Voor ik verder ga, wijs ik er nog even op dat we eigenlijk niet beschikken over een echt woordenboek van de Griekse taal. We hebben wel woordenboeken die u wegwijs maken in het Grieks van de klassieke auteurs, maar er is nooit een thesaurus aangelegd van alle bekende taaluitingen, dus met inbegrip van papyri en inscripties. Gegeven de enorme omvang van het Grieks zal die thesaurus er ook nooit komen, alle digitalisering ten spijt, en kunnen we ook niet hopen op een woordenboek dat het Grieks als Grieks ontsluit. Een woordenboek voor het klassiek Grieks is het beste waarop we mogen hopen. En dat betekent dus dat als het gaat om bijvoorbeeld een zeldzaam woord in een inscriptie, de inzichten van de vertalers weleens ver uit elkaar kunnen lopen.
De doeltaal
Een tweede aspect: de doeltaal. In ons geval het Nederlands. Dat is een middelgrote taal waarvan de meeste sprekers leven in een gebied te midden van drie van ’s werelds grootste talen. Anders gezegd: we hebben nogal wat invloeden van buitenaf en daardoor verandert het Nederlands vrij snel. Een vertaling in eigentijds Nederlands klinkt daardoor al gauw wat ouderwets.

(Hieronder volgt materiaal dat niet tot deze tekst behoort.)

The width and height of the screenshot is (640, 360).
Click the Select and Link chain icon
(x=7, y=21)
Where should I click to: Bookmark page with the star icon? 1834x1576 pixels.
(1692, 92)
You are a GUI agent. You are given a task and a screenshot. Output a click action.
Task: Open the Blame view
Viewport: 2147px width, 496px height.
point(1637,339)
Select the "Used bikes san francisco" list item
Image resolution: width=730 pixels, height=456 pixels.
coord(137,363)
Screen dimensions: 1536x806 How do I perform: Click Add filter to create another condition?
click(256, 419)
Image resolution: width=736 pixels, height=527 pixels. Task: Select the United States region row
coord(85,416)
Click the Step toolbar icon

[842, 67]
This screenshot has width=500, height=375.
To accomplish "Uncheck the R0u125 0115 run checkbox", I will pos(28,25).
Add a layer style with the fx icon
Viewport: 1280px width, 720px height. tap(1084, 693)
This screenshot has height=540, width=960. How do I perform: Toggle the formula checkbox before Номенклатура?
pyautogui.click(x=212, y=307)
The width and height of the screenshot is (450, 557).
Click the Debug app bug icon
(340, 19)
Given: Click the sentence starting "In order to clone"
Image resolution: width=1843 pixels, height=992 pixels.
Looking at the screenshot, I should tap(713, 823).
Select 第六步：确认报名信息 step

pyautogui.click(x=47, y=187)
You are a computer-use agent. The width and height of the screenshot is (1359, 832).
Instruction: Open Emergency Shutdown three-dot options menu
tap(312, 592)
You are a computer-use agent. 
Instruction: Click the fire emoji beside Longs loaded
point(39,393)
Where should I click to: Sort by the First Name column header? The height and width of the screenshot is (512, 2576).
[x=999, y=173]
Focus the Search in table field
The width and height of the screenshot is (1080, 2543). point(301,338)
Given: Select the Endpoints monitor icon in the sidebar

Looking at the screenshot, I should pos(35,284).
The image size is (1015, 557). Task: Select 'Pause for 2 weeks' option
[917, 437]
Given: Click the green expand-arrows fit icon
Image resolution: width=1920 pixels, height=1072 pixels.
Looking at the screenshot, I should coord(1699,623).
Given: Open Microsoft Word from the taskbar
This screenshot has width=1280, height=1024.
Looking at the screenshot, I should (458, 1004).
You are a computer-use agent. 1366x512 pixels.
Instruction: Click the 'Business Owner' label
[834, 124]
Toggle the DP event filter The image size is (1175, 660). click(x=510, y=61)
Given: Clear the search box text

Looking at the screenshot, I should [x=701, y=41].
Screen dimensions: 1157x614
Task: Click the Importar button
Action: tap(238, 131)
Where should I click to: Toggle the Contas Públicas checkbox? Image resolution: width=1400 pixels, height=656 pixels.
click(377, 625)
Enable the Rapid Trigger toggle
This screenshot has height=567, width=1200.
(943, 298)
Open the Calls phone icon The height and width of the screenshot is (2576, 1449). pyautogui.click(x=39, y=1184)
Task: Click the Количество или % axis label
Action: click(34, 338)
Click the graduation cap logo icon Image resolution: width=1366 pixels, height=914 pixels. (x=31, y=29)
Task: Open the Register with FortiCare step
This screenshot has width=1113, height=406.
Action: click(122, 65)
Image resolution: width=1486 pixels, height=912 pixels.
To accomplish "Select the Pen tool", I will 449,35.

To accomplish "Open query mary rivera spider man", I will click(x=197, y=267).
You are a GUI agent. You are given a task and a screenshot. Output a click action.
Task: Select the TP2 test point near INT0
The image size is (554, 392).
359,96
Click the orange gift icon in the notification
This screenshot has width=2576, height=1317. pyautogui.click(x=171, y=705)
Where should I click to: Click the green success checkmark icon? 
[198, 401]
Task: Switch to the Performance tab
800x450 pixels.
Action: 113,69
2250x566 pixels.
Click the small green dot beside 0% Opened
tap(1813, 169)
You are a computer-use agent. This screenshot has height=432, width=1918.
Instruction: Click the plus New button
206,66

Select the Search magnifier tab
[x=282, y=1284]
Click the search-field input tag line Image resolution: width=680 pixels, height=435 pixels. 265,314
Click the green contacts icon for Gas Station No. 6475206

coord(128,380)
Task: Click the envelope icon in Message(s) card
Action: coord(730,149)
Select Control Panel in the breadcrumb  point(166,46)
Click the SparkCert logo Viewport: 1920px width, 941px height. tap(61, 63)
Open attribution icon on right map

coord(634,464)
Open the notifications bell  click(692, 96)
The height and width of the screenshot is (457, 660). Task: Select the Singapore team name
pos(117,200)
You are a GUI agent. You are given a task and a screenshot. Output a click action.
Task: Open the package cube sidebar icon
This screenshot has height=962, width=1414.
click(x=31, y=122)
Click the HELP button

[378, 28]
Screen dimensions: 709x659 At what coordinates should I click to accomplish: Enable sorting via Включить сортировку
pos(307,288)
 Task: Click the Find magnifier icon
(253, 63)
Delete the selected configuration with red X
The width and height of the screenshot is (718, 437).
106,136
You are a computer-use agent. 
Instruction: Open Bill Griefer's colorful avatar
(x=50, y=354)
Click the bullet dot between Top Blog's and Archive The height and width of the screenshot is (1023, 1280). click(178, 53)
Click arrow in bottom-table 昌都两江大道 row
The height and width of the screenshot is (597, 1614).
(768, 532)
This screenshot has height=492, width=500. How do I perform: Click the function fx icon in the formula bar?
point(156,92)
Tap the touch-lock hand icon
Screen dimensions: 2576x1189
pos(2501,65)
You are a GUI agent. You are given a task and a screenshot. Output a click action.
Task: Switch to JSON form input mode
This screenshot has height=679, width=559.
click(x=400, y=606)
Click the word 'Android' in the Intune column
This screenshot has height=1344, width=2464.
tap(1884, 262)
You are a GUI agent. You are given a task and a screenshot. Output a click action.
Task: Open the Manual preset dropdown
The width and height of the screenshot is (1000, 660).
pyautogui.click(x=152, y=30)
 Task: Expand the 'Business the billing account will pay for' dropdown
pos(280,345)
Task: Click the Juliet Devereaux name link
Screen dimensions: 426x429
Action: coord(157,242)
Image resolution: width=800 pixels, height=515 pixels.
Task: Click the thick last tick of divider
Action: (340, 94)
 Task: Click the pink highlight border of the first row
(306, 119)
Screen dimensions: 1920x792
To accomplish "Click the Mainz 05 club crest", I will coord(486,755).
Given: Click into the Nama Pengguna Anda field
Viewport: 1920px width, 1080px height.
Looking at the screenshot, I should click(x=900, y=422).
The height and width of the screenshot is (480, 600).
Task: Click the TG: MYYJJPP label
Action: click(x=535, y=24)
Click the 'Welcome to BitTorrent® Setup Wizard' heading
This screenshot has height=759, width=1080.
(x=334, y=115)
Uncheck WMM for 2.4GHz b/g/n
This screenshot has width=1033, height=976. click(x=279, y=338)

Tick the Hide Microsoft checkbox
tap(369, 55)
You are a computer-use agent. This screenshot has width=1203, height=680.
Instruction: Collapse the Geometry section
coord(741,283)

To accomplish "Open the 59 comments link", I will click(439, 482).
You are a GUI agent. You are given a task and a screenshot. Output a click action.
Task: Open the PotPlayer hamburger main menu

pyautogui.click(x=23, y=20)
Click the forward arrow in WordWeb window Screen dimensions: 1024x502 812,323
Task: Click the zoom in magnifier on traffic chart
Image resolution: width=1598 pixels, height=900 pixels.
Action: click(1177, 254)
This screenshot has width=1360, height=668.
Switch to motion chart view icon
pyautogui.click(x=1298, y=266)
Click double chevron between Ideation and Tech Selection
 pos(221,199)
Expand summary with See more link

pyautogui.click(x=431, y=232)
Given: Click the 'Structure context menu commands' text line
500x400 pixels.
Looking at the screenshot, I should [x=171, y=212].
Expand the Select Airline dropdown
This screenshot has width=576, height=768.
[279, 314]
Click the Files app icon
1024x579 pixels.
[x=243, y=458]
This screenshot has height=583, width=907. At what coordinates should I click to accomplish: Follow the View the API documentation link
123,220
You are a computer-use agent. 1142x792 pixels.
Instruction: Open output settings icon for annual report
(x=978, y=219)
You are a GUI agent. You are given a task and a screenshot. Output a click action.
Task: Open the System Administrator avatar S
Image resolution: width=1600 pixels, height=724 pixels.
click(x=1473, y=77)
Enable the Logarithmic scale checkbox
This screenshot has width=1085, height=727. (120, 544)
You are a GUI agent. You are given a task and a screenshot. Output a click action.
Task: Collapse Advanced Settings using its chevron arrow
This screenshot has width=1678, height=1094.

Maar niet alleen is elke vertaling gebonden aan de eigen tijd, ze is ook gebonden aan het jargon van de vertaler. Vertalers hebben allemaal een andere woordenschat. Dat stelt grenzen aan de mogelijkheden. De vertalers nemen als het ware hun beperkingen mee.
Bovendien hebben ze verschillende opvattingen over wat toegestaan is bij een vertaling. Ik heb weleens meegemaakt dat iemand een staande uitdrukking waarmee de oude Grieken aangaven dat iemand luid sprak, had vertaald als “een stem als een brulboei”, wat de vertaler acceptabel vond, wat een andere vertaler beschouwde als een storend anachronisme. Ander voorbeeld: mag je in een Nederlandse vertaling van een Griekse tekst een Engels woord gebruiken als er in het Grieks een latinisme staat? Het gebeurt niet vaak, terwijl het verrassende inzichten oplevert.
Denk ook aan poëzie. Misschien wil je een gedicht zó vertalen, dat het een beetje catchy klinkt, maar dat betekent in onze taal vaak dat je rijm introduceert, terwijl in antieke poëzie de versmaat belangrijk is. En als je als vertaler dat laatste wil, kies je dan voor dezelfde versmaat als in het Grieks of Latijn, of een versmaat die in het Nederlands goed werkt? Keuzes, keuzes.
Strategie
Nog een factor: het doel van de vertaling. Er is een wereld van verschil tussen een vertaling die dient om de lezer te helpen het Grieks of Latijn te doorgronden, en een vertaling die dient als prettige literatuur. In het eerste geval zijn allerlei constructies toegestaan die in het Nederlands niet kunnen. We noemen het tegenwoordig een werkvertaling omdat de tweede soort, de vlot leesbare vertaling, de afgelopen halve eeuw steeds meer is komen gelden als wat je eigenlijk moet nastreven.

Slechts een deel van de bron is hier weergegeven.